The method: give the AI three things before asking it to write. First, your experience - the specific story, result, or insight from your actual work. Second, your voice - the patterns, vocabulary, and style you want. Third, the format - the platform, length, structure, and audience.
With all three inputs, AI produces content that reads as yours. Without them, it produces content that reads as everyone else's.
PATTERN
Step 1: Feed Your Experience
The most common AI content failure: asking it to write about something you have not done. AI can research and synthesize, but it cannot fabricate authentic experience. The fix is to provide your experience as input.
Before generating content, write a rough brain dump. Not polished writing - just notes. "This week I tried waterfall enrichment in Clay. Used Apollo, Prospeo, and Dropcontact in sequence. Got 82% email coverage vs 55% from Apollo alone. Took 2 hours to set up. Credits cost about $1.50 per lead. The gotcha was MX validation - without it, 8% of emails were bad domains."
That brain dump is 60 words of raw experience. The AI turns it into a polished 500-word blog section with your specific numbers, your specific tools, and your specific gotcha. It cannot make up the 82% figure or the MX validation insight. Those come from you.
Rule: never publish AI content about something you have not personally done. Use AI as a writing accelerator, not a writing replacement.
PATTERN
Step 2: Load Your Voice
Before the AI writes, load your voice system into the conversation context. In Claude Code, this means the CLAUDE.md references your voice DNA file, or you explicitly load it at the start of a content session.
Minimum viable voice loading: "Write in short sentences. Average 10 words. No hedging language. No phrases like 'it is worth noting' or 'in today's landscape.' Use specific numbers over vague qualifiers. Start with claims, then prove them. Lowercase energy - no exclamation marks, no hype."
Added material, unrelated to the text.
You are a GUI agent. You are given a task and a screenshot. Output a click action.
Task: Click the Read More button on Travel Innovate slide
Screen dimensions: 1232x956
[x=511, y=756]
That is 50 words of voice instruction that dramatically changes the output quality. The AI stops writing in its default polished-but-generic voice and starts writing in your patterns.
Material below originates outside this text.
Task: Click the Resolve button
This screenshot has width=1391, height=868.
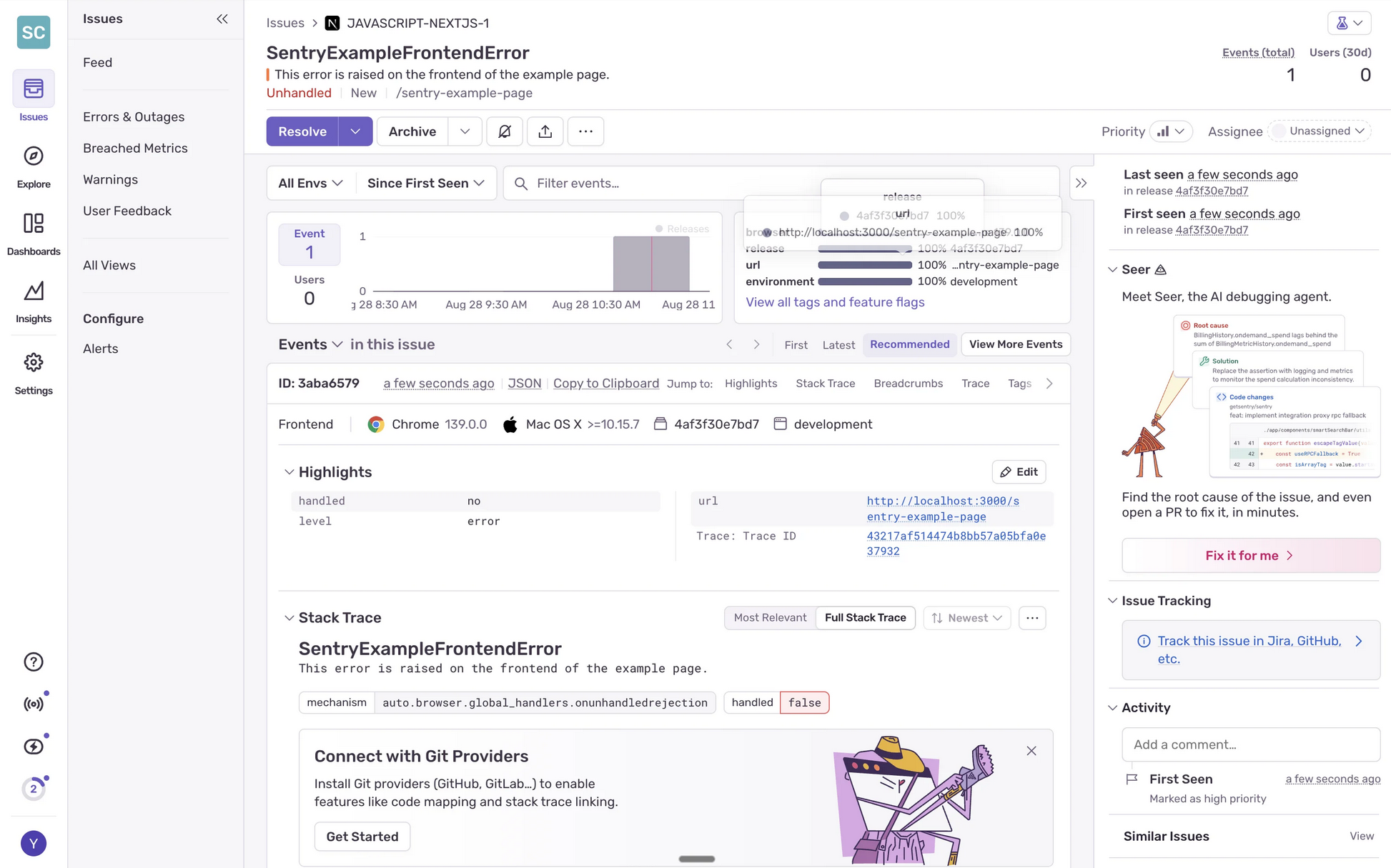Action: tap(302, 131)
For better results: load your full voice DNA file with 30+ specific rules. The more patterns you provide, the closer the output matches your natural writing. The sweet spot is 50-100 rules that cover vocabulary, sentence structure, formatting preferences, and content patterns.
PATTERN
Step 3: Edit Like a Human, Not a Reviewer
The AI gives you a draft. Now make it yours. The editing pass is where AI content becomes authentic content.
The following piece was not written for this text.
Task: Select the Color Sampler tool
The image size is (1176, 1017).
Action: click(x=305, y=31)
First pass - truth check: is every claim accurate? Did the AI add details you did not provide? AI sometimes confabulates - adds plausible but false specifics. Remove anything you cannot verify.
Second pass - voice check: read it aloud. Does it sound like you? Mark every sentence that sounds like "AI wrote this" and rewrite it. Usually it is the transitions and the opening/closing sentences that need the most human touch.
Third pass - add the texture: inject the details only you know. The unexpected difficulty. The tool that almost worked but had a deal-breaking bug. The metric that surprised you. These textures are what make content feel human.
Fourth pass - cut the fat: AI writes more than necessary. It explains things readers already know. It adds caveats that weaken the argument. Cut 20-30% of the draft. Tighter content performs better on every platform.
The editing takes 15-30 minutes per piece. The writing took 3 minutes. Total time: 20-35 minutes for a piece that would take 90-120 minutes to write from scratch.
PRO TIP
The Authenticity Test
Before publishing, run the authenticity test. Three questions:
1. Could anyone else have written this? If yes, it needs more personal experience. Add your specific results, your specific tools, your specific failures. Make it impossible for someone who has not done your work to produce this content.
2. Would you say this out loud to a colleague? If the language feels stiff or formal, it still has AI residue. Rewrite the stiff sentences in the way you would actually explain it in conversation.
3. Does it make a claim you would defend? If there is a statement you would hedge on in a live conversation, either strengthen it with evidence or remove it. AI loves to make broad claims. Your content should only make claims you have earned through experience.
If the piece passes all three, publish it. If not, one more editing pass focusing on the questions it failed.
The goal is not to hide that you used AI. The goal is to produce content that reflects your actual expertise, delivered faster than you could write it manually. When the experience is real and the voice is yours, the tool used to produce it is irrelevant.